* Saved entries

════

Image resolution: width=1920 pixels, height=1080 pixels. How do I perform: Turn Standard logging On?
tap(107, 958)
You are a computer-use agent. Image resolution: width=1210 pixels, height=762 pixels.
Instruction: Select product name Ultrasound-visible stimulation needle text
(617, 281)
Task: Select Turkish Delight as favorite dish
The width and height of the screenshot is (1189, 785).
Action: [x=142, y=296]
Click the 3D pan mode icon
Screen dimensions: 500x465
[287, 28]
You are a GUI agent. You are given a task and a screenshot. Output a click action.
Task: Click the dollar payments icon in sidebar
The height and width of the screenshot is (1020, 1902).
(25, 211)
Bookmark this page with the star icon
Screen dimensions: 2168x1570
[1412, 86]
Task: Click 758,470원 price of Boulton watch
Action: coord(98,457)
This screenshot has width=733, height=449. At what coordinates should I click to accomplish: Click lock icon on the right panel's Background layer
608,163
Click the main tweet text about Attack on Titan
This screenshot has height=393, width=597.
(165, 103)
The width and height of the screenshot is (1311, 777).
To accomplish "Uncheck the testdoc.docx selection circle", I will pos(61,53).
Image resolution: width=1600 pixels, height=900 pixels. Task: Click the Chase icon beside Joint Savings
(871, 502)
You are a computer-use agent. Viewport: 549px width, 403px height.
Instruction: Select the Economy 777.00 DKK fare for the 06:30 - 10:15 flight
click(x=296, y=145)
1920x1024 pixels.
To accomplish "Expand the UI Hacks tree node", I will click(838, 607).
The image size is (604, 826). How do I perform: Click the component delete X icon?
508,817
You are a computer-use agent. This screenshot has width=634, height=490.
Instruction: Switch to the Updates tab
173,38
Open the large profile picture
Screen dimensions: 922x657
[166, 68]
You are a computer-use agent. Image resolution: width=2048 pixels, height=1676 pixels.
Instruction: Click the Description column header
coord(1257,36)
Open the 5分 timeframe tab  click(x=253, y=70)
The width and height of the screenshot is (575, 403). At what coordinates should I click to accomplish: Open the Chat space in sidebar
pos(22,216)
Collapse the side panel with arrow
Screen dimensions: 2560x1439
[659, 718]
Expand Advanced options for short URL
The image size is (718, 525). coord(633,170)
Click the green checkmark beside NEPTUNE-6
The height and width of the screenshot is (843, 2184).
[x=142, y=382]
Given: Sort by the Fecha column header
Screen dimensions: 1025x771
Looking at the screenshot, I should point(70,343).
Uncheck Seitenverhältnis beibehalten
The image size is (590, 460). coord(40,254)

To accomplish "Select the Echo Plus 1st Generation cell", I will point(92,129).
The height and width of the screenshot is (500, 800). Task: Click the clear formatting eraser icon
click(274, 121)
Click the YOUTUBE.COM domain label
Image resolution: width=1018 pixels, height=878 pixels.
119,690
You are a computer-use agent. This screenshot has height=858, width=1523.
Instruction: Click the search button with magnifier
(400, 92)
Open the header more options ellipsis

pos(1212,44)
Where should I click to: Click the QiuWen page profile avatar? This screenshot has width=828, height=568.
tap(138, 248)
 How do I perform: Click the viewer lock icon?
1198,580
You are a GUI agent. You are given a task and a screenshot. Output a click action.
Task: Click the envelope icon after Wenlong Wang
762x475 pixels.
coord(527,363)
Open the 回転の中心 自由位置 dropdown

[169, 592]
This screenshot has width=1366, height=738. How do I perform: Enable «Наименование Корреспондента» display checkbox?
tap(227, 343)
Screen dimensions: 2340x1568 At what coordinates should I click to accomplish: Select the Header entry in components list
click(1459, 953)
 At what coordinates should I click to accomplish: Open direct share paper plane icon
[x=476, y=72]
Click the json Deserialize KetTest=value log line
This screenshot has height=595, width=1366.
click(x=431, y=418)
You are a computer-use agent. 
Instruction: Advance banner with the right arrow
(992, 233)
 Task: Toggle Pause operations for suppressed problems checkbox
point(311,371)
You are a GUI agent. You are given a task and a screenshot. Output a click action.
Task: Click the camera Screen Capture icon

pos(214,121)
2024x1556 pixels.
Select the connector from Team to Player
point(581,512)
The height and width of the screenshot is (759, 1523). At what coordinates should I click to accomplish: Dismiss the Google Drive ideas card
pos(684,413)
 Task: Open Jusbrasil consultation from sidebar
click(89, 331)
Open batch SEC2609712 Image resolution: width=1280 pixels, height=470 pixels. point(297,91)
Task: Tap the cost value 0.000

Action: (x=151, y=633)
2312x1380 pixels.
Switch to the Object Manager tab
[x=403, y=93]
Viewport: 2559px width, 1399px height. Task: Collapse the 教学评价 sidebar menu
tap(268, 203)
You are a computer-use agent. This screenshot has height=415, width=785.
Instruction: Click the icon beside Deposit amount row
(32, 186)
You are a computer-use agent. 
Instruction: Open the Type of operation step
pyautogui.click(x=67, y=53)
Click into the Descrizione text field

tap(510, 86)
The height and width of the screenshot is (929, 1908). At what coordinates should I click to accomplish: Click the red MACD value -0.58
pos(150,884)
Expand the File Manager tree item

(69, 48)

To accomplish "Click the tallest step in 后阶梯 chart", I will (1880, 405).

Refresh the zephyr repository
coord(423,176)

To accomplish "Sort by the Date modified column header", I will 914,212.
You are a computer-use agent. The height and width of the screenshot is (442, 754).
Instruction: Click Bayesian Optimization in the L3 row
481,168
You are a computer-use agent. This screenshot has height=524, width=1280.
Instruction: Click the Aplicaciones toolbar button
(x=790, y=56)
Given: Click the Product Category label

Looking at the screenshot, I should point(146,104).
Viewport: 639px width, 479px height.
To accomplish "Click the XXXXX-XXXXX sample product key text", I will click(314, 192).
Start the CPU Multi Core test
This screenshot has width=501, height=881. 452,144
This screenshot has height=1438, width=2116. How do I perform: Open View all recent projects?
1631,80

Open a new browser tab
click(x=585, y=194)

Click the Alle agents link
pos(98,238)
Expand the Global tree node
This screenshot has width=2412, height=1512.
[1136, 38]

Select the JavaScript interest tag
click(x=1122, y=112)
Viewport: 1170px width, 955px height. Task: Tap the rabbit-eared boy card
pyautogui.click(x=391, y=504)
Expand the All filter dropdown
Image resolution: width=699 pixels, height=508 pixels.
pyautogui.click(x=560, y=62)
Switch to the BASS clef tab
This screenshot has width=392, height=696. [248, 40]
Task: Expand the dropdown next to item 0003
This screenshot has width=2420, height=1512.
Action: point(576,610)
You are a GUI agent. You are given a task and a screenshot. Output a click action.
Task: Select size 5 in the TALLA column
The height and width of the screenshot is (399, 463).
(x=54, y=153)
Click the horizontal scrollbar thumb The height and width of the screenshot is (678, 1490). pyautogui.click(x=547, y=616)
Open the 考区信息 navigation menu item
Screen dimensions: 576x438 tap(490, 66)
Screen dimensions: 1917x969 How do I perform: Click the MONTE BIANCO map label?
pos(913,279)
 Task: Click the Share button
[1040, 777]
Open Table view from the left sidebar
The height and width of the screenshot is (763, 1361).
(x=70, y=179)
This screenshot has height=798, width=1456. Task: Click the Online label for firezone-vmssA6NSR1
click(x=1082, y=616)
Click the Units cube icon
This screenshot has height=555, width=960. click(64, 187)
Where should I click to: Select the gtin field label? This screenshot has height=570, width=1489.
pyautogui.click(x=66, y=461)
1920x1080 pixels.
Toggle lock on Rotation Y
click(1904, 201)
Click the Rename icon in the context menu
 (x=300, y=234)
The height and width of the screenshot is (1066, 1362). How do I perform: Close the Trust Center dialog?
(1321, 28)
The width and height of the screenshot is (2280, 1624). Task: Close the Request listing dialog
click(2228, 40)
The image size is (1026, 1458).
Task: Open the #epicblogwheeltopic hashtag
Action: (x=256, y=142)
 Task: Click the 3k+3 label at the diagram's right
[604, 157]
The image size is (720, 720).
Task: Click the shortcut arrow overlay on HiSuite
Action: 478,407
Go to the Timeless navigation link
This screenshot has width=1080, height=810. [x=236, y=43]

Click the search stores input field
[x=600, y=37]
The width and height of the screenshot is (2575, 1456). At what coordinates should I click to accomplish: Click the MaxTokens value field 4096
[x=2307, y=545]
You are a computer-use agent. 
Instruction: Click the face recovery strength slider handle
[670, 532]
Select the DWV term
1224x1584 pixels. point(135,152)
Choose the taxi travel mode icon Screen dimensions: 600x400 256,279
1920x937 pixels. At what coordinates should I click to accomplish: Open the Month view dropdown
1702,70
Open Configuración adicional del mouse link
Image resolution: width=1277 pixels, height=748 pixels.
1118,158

════

* WORK TO COMPLETE
Copy the listing from its first line through the line containing "Open the 5分", substituting "Command" for each "Instruction" and leaving everything else unchanged.

* TASK ANSWER
Image resolution: width=1920 pixels, height=1080 pixels. How do I perform: Turn Standard logging On?
tap(107, 958)
You are a computer-use agent. Image resolution: width=1210 pixels, height=762 pixels.
Command: Select product name Ultrasound-visible stimulation needle text
(617, 281)
Task: Select Turkish Delight as favorite dish
The width and height of the screenshot is (1189, 785).
Action: [x=142, y=296]
Click the 3D pan mode icon
Screen dimensions: 500x465
[287, 28]
You are a GUI agent. You are given a task and a screenshot. Output a click action.
Task: Click the dollar payments icon in sidebar
The height and width of the screenshot is (1020, 1902).
(25, 211)
Bookmark this page with the star icon
Screen dimensions: 2168x1570
[1412, 86]
Task: Click 758,470원 price of Boulton watch
Action: coord(98,457)
This screenshot has width=733, height=449. At what coordinates should I click to accomplish: Click lock icon on the right panel's Background layer
608,163
Click the main tweet text about Attack on Titan
This screenshot has height=393, width=597.
(165, 103)
The width and height of the screenshot is (1311, 777).
To accomplish "Uncheck the testdoc.docx selection circle", I will pos(61,53).
Image resolution: width=1600 pixels, height=900 pixels. Task: Click the Chase icon beside Joint Savings
(871, 502)
You are a computer-use agent. Viewport: 549px width, 403px height.
Command: Select the Economy 777.00 DKK fare for the 06:30 - 10:15 flight
click(x=296, y=145)
1920x1024 pixels.
To accomplish "Expand the UI Hacks tree node", I will click(838, 607).
The image size is (604, 826). How do I perform: Click the component delete X icon?
508,817
You are a computer-use agent. This screenshot has width=634, height=490.
Command: Switch to the Updates tab
173,38
Open the large profile picture
Screen dimensions: 922x657
[166, 68]
You are a computer-use agent. Image resolution: width=2048 pixels, height=1676 pixels.
Command: Click the Description column header
coord(1257,36)
Open the 5分 timeframe tab  click(x=253, y=70)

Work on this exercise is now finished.